* [Information given]:
'''

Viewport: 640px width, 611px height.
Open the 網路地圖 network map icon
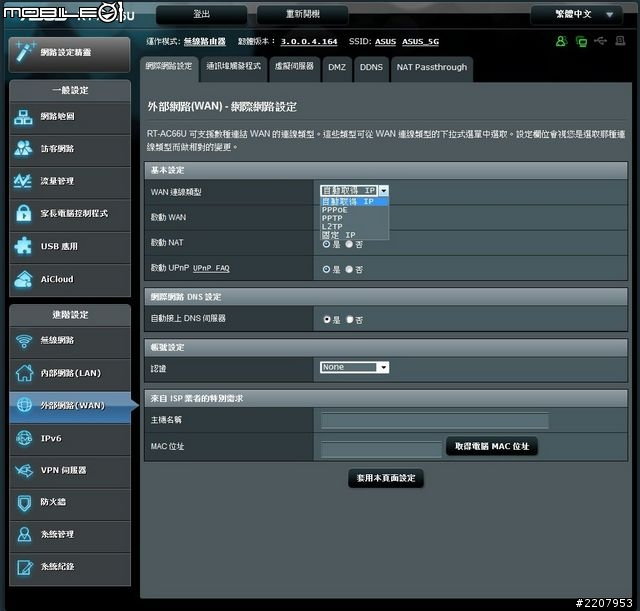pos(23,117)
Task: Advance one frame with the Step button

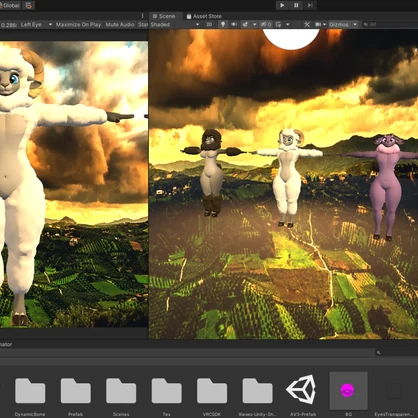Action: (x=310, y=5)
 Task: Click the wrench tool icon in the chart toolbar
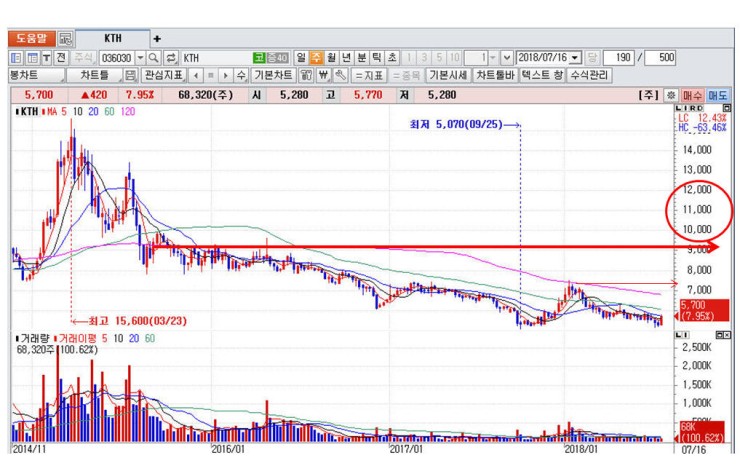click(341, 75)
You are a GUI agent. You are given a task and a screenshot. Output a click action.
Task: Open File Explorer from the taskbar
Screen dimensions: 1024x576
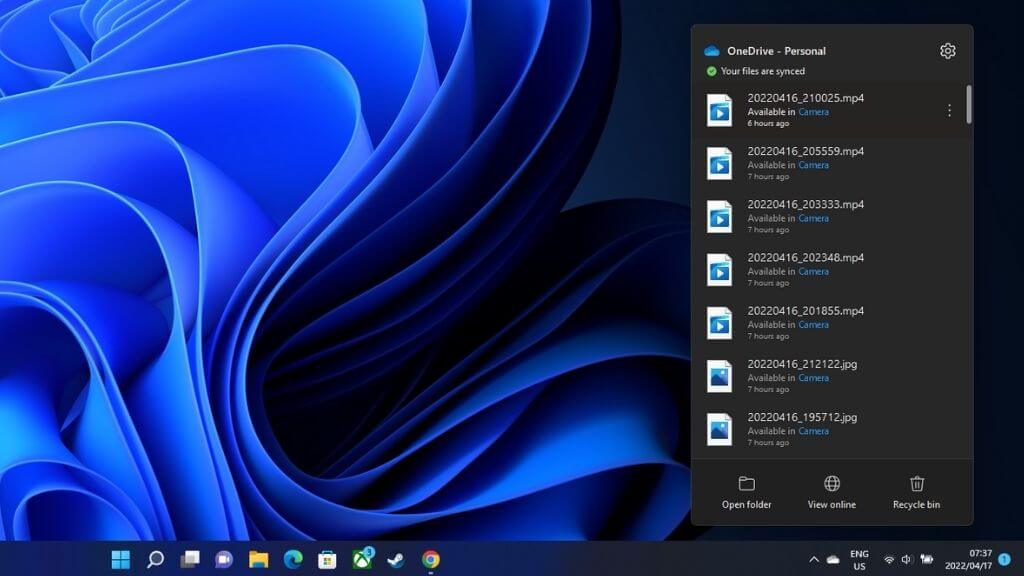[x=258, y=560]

'''
'''

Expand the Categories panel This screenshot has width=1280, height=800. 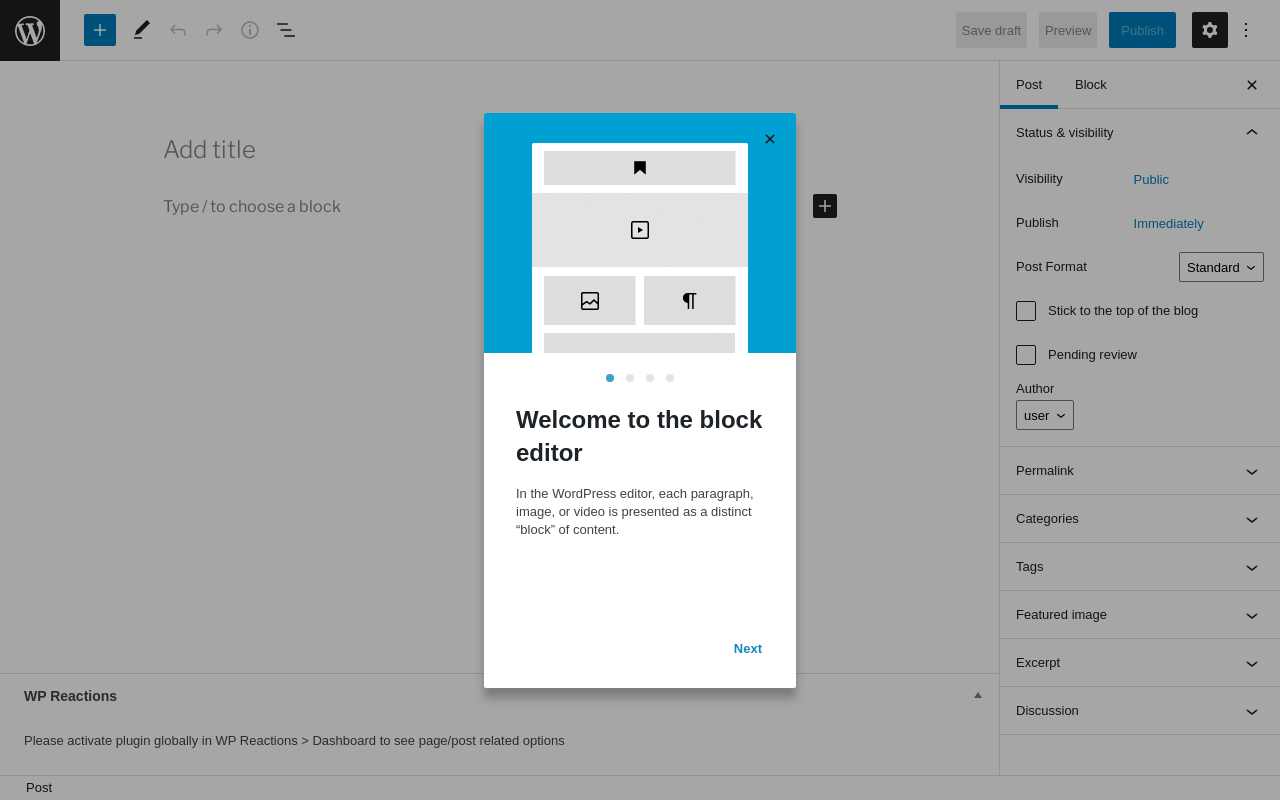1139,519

'''

* [Exercise details]:
The answer is those lines of the material above that run from the one containing "Viewport: 640px width, 611px height." up to and including the one containing "You are a GUI", restated exactly and without images.

* [Output]:
Viewport: 640px width, 611px height.
Open the 網路地圖 network map icon
pos(23,117)
Task: Advance one frame with the Step button

Action: (x=310, y=5)
 Task: Click the wrench tool icon in the chart toolbar
click(341, 75)
You are a GUI agent. You are given a task and a screenshot. Output a click action.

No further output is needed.